Осетинская музыка была первая в моей жизни — по радио. Просто потому что мы жили бедно и дома не было магнитофона. Ну и в целом всё это было в быту. Любой поход к родственникам — это кухня. Кухня, гармошка без чёрных клавиш, условная тётя Фатима, про которую все знают, как она играет. Отодвигался стол, тётя Фатима играла на гармошке, папа переворачивал кастрюлю и играл на ней как на давуле [большой двухсторонний барабан — прим. «Чернозёма»]. Это всё я ещё мелким помню. То есть, конечно, в плане инструментов всё было хреново. Были давул и гармошки — остального не было.
Меня отдали в музыкальную школу и я познакомился с рок-музыкой. Начал ею увлекаться, у меня появилась рок-группа. Потом она распалась. И как-то, гуляя с другом, я попал в мастерскую к Сослану Моураову — бывшему милиционеру, который, выйдя на пенсию, стал восстанавливать осетинские национальные музыкальные инструменты. Ему было под 60, когда мы с ним познакомились, в 64 он ушёл из жизни. Но на тот момент он уже успел восстановить дала-фæндыр [струнный щипковый инструмент, который во время игры держат как домру — прим. «Чернозёма»]. И мне просто стало это интересно, мы каждый день к нему ходили. Можно сказать, я вообще случайно попал в эту игру, я мечтал стать рок-звездой, переехать в Питер и играть с какими-нибудь «ДДТ» и «Кукрыниксами». И тут меня затянули традиционные осетинские инструменты.
У нас есть гармонист Казбек Лалиев. Он стал директором Дома народного творчества и пригласил меня на работу в качестве… Я даже не могу сказать в качестве кого. Просто он планировал организовывать фестивали, и ему было нужно, чтобы я был рядом — такой полу-андеграундный фольклорный музыкант. Почему полу-андеграундный? Потому что у меня есть основная работа, которая кормит, в филиале Мариинского театра и в Хоре национальной песни.

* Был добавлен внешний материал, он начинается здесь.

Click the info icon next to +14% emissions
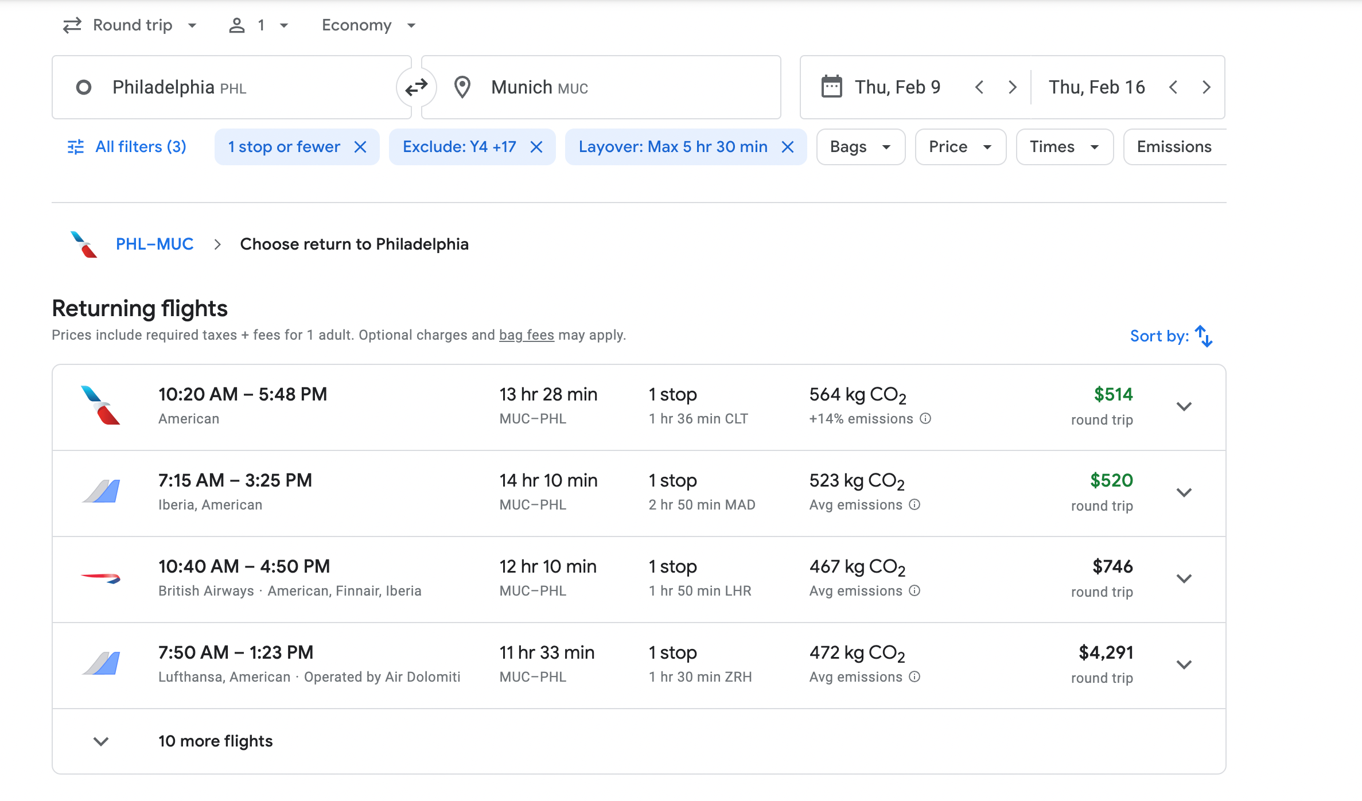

Музыкант Таму Берозти. Фото: тг-канала Ragon Bal

Казбек взял меня на работу и попросил создать коллектив. Из знакомых музыкантов я собрал такой плавающий коллектив — мы почти не репетировали. Собирались, только когда на горизонте появлялось какое-то событие, где надо было выступить. Мы там что-то на коленках сыграем и уйдём.
Из этого постепенно сформировался Ragon. Сейчас мы уже ни к какой институции не относимся, принадлежим сами себе. Ни один человек не может приказать нам, где выступать. Например, на выборах, как это обычно бывает.
глава 2

«Стараемся не надевать национальную одежду»

Мне до сих пор не нравится название Ragon Bal. Оно у нас появилось ещё во времена Дома народного творчества, но это название концептуально противоречит тому, что мы делаем. «Рагон» переводится как «старый», «древний». Мы же себя позиционируем как сегодняшний, как современный коллектив. Стараемся принципиально не надевать на выступления национальную одежду, потому что, мне кажется, все понимают, что она — от кулисы до раздевалки и обратно.
Важно, чтобы я не был неправильно понят. Я за национальную одежду, но кто из ныне присутствующих может смело надеть полный комплект, выйти, остановить маршрутку, сесть в неё, расплатиться? В рамках культурного кода сегодня это не считывается. Может считаться, только если выйти на перекур или попить кофе, когда репетируешь в ближайшем театре. Но если просто появиться в этой одежде в общественном месте, тебя объявят, ну, не прям дураком, но будут бибикать. У нас пару раз такое было: нужно было в костюме пройти пешком через проспект. Ну, и я не хочу, чтобы мне кричали вслед. Я хочу, чтобы меня воспринимали, как будто я иду в обычной одежде. Но реакция ведь совсем другая. А с инструментами, кстати, проще: мы спокойно можем прийти, прямо на улице сесть и на них сыграть.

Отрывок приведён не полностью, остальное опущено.